New Jersey Assisted Living Facilities Are Not Subject To Liability Under The State’s Nursing Home Law
A federal court in New Jersey determined the state’s nursing home law cannot be used to impose liability for alleged violations of the rights of assisted living residents. Unlike nursing home residents who may bring lawsuits seeking compensatory and punitive damages, plus attorney’s fees, for rights violations under New Jersey’s Nursing Home Responsibilities & Rights of Residents Act (NHRRRA), specifically N.J.S.A. § 30:13-8, assisted living residents were held not to have the same statutory remedy available to them. The distinction recognized by the court is an important first step because often civil complaints involving residents of assisted living facilities contain causes of action seeking statutory relief under the NHRRRA. As a result of this case, however, complaints making NHRRRA claims are subject to potential dismissal.

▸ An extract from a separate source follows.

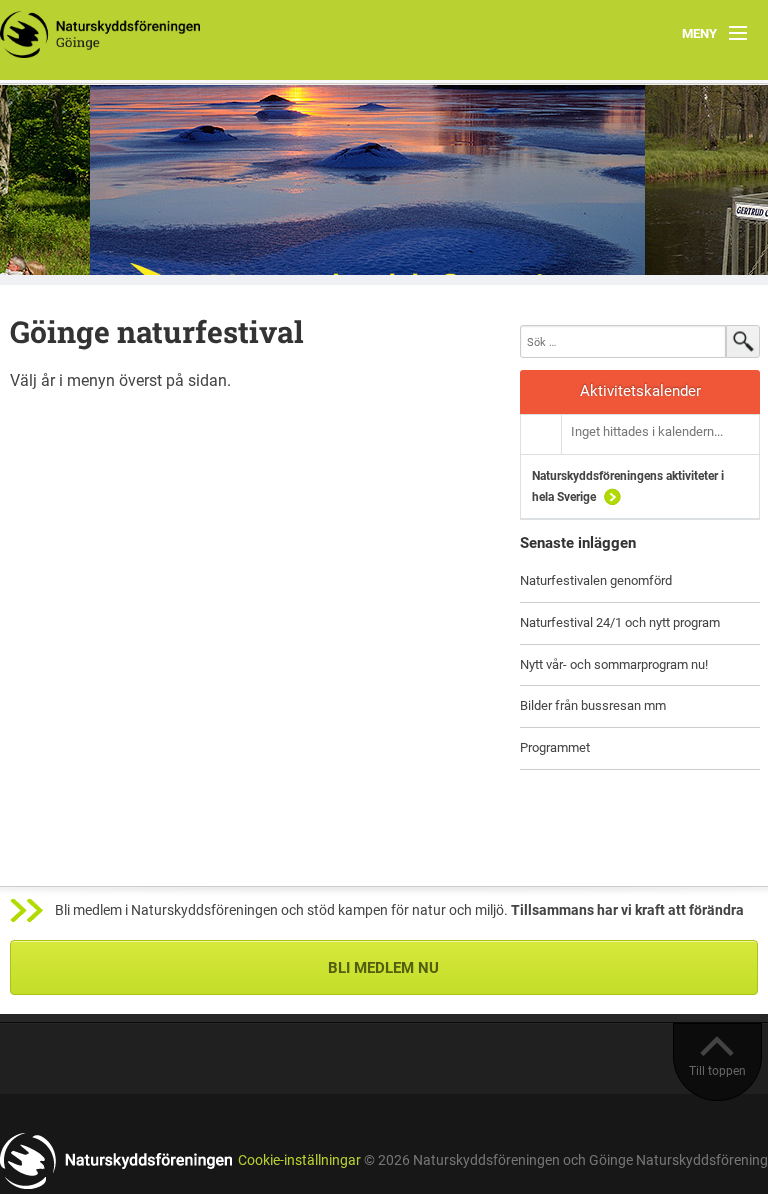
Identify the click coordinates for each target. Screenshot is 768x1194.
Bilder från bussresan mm (593, 705)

The legal determination about the inapplicability of the liability-creating provision of the NHRRRA was made in the case of Andreyko v. Sunrise Senior Living, Inc., No. 12-7240(KM), 2014 WL 282762 (D.N.J. Jan. 24, 2014) (Debevoise, Senior District Judge). The complaint alleged that the staff beat, mistreated, and/or neglected the assisted living facility resident. The plaintiff urged the court to find that such acts and neglect could qualify as violations of the resident's rights under the NHRRRA, and that plaintiff was entitled to recovery under that statute.
The assisted living facility, which was represented by White and Williams, argued and convinced the court that the NHRRRA could not be used to impose liability for alleged rights violations of assisted living residents. The court noted that a separate statute directly dealing with the rights of residents at assisted living facilities, N.J.S.A. § 26:2H-128, did not have a liability-creating scheme like that found in the NHRRRA. Applying cannons of statutory construction, the court ultimately determined that “if the Legislature aims to establish a liability-creating scheme to enforce the rights of assisted living residents, it will need to do so expressly.” Therefore, except for a provision within the NHRRRA dealing with arbitration, the NHRRRA is inapplicable to assisted living residents and does not provide assisted living residents with a cause of action.
The court’s decision resulted in a complete dismissal of the complaint against the facility represented by Kevin Cottone, Robert Wright and Rafael Vergara.
Prior to this decision there had never been a published judicial opinion determining the issue of the applicability—or non-applicability, as the court held—of the NHRRRA’s liability-creating scheme for New Jersey assisted living residents.